## Task to carry out
Show every line of the records below that contains the string "size". Case counts.
/---
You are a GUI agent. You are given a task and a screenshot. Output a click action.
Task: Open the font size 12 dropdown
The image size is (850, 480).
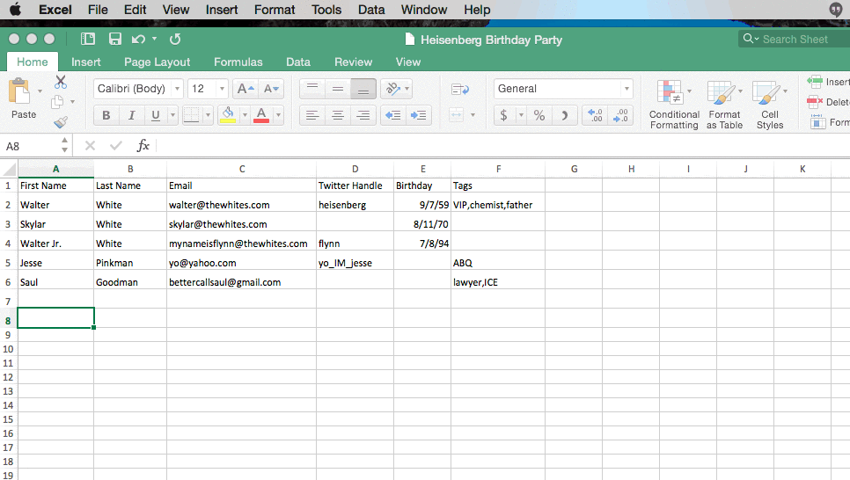[209, 89]
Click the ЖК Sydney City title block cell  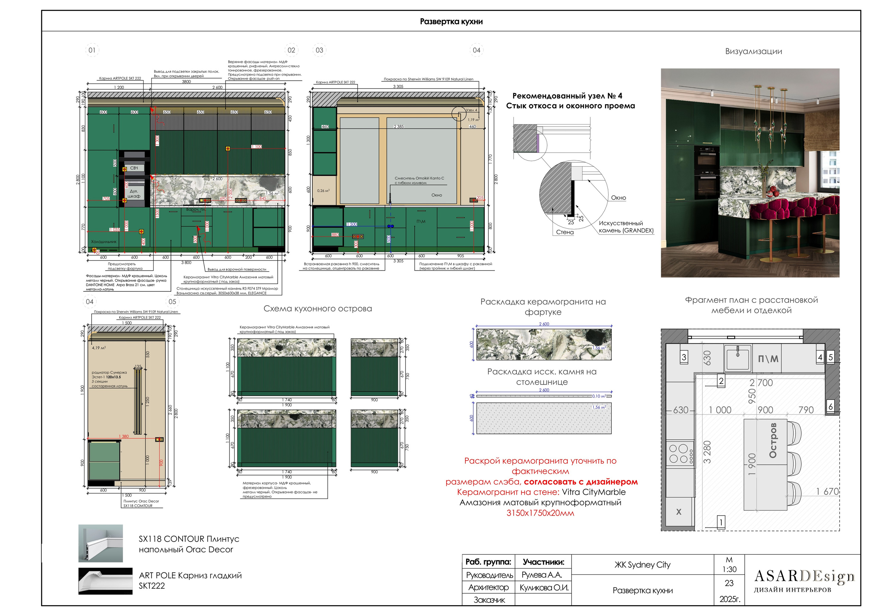coord(642,565)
\---
## Output of the exercise
Task: Open the font size 12 dropdown
The image size is (850, 480).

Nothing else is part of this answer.